Evidence-appraisal glossary

Prevalence

Prevalence is the proportion of a population that has a condition at a given time. It counts existing cases (both old and new) divided by everyone in the group. Because it reflects how common something is right now, it depends on both how often the condition arises and how long it lasts.

Also called: point prevalence, period prevalence.

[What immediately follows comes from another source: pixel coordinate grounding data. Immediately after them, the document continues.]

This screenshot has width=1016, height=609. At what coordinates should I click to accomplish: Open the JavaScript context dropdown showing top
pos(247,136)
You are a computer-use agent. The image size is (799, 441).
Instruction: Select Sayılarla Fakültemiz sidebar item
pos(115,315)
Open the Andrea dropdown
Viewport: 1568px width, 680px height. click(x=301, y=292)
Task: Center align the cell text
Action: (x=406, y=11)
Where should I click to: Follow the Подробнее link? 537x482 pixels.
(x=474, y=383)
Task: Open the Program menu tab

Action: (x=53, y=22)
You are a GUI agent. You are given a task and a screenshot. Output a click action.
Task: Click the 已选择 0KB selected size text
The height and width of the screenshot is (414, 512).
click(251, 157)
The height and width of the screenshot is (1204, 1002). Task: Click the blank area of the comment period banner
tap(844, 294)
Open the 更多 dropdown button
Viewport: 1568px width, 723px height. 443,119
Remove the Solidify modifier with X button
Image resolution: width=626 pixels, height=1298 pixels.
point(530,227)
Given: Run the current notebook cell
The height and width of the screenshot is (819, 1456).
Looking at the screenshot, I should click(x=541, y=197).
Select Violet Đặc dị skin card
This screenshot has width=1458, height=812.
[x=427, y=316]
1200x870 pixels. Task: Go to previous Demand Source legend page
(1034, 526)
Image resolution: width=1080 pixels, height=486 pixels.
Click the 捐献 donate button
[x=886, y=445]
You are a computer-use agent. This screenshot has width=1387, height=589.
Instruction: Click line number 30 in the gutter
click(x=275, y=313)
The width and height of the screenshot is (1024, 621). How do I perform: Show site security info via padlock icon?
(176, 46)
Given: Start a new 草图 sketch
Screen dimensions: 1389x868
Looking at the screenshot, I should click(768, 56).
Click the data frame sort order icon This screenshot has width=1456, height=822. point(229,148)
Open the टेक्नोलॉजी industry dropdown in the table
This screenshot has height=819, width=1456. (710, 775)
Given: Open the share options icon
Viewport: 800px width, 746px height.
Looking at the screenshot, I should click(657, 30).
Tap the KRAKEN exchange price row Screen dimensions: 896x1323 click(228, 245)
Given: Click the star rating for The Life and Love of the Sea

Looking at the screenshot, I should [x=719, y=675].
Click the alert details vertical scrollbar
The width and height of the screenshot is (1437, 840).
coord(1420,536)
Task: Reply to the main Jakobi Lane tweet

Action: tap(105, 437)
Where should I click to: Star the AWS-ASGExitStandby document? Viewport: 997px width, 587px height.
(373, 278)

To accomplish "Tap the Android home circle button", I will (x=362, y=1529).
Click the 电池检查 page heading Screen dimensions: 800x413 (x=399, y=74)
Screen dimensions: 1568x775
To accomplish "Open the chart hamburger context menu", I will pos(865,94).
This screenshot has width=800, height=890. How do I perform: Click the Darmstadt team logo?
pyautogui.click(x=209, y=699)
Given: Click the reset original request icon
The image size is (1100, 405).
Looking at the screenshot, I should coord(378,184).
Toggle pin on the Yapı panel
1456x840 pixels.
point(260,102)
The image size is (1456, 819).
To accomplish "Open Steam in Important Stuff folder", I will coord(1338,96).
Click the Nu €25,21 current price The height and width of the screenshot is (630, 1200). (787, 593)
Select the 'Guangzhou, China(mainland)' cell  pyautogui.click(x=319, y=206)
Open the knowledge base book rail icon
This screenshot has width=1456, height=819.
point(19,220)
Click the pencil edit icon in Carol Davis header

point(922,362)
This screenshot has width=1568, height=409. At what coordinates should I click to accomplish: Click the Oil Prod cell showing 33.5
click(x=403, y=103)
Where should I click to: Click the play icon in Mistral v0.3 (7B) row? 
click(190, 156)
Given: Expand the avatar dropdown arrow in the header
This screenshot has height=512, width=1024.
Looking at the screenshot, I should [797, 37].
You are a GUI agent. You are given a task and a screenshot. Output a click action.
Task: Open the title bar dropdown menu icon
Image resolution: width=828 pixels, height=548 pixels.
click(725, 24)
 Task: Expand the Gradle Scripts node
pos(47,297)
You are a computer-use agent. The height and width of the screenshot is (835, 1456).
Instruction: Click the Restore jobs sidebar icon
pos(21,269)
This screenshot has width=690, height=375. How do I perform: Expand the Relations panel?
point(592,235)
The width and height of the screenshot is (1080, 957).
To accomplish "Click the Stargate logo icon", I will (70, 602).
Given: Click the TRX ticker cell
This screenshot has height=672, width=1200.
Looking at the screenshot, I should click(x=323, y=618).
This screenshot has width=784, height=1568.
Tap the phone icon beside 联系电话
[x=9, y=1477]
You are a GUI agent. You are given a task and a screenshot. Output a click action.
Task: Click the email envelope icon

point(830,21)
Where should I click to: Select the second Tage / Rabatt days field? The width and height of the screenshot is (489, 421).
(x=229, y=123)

Prevalence measures how widespread a condition is in a population at a point in time (point prevalence) or over a defined interval (period prevalence). It is calculated as the number of people who have the condition divided by the total number in the group, usually expressed as a percentage or per 1,000. Because it counts all existing cases, prevalence rises when a condition lasts longer, not only when new cases appear; a highly treatable illness that resolves quickly can have low prevalence even if many people catch it. When reading a study, check whether a figure describes prevalence (existing cases) or incidence (new cases), since mixing them distorts interpretation. Ask what time frame and population the estimate covers, and whether the sample represents that population. For example, if 200 of 10,000 surveyed adults report diagnosed diabetes, the prevalence is 2 percent. Prevalence is useful for planning services and describing burden, but it cannot by itself tell you a condition's risk or cause.

This is a plain-language methodology definition for reading research. It is general education, not medical advice.